Published February 6, 2013

Emagine sets admission restrictions on teens

ROYAL OAK — Local trips to the movies for teenagers became a little trickier this month.

The Emagine Theatre in Royal Oak instituted a policy at the turn of the new year where anyone 16 or younger must be accompanied by a parent or legal guardian after 6 p.m. daily. The policy, which was posted on the theater’s website late Jan. 18 after a complaint, is not on the web pages for any of Emagine’s other six theaters in Rochester Hills, Novi, Canton, Woodhaven, Birch Run or Clio, the latter two of which do not use the typical Emagine branding.

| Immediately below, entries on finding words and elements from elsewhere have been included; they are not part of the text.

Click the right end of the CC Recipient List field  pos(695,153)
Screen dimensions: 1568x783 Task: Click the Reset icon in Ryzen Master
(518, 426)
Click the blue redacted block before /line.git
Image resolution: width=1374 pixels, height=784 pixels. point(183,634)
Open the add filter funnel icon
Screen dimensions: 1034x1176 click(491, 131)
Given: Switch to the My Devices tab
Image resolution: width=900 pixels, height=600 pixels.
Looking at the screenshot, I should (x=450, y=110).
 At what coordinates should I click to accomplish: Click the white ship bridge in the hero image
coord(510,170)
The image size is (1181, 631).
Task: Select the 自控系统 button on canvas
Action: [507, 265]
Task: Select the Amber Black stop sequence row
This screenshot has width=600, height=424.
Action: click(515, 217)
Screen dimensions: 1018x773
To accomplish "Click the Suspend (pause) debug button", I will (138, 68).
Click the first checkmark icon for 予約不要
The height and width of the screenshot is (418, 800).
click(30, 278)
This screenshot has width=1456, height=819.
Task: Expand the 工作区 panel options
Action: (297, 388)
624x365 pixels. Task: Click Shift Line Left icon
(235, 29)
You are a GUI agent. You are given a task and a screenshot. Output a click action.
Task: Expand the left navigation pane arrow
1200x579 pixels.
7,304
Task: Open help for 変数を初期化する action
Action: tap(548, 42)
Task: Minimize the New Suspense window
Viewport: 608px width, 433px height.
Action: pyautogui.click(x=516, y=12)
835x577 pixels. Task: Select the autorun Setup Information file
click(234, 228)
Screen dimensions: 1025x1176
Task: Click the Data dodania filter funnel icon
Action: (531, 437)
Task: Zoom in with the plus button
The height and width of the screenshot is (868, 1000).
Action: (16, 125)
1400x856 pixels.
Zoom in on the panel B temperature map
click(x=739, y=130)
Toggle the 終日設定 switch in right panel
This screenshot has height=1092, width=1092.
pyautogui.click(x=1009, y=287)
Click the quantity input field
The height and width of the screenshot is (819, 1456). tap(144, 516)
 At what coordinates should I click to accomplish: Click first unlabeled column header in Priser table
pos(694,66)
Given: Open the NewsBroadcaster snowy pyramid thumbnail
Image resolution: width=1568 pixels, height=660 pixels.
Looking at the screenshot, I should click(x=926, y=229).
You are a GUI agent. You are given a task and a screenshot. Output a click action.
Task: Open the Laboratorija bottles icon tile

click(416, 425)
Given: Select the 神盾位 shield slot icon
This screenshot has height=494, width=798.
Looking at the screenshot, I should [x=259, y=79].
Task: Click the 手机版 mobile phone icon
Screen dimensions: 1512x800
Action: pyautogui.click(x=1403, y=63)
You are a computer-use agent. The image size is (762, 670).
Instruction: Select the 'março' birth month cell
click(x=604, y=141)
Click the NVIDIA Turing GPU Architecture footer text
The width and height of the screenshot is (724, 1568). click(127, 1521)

Resident Margaret Partlan said her daughter tried to go see “Les Miserables,” which is rated PG-13, as part of a double date for a 7:15 p.m. showing Jan. 18 and were turned away because two of the four teens were 16. The other two were 17.

“My daughter made it through midterms and thought she did pretty well,” Partlan said. “My husband drove them to the theater and dropped them off in front. Twenty minutes later, she called and said they wouldn’t let her in.”

Partlan said she called the theater and the manager on duty was only able to give her limited information.

“He didn’t really have a good explanation for me,” Partlan said. “(He) told me this policy was a new policy and they taped a sign up on the door in response to something that took place over Christmas break where kids were loitering in the lobby. That seems rather ill-planned and arbitrary.”

The sign, which was still posted on each door Jan. 28, read, “After 6 p.m., no one under the age of 17 will be admitted unless accompanied by a parent or legal guardian who agrees to be responsible for the conduct and safety of the under-aged guest(s).” And it added in small print, “Management, in its sole discretion, retains the right to modify this policy at any time.”

After Partlan and another parent, Sheryl Hunter, emailed local media outlets about their disgust for the new policy, Partlan said the theater offered Hunter four free movie passes. However, it also spurred a tweak to the new policy.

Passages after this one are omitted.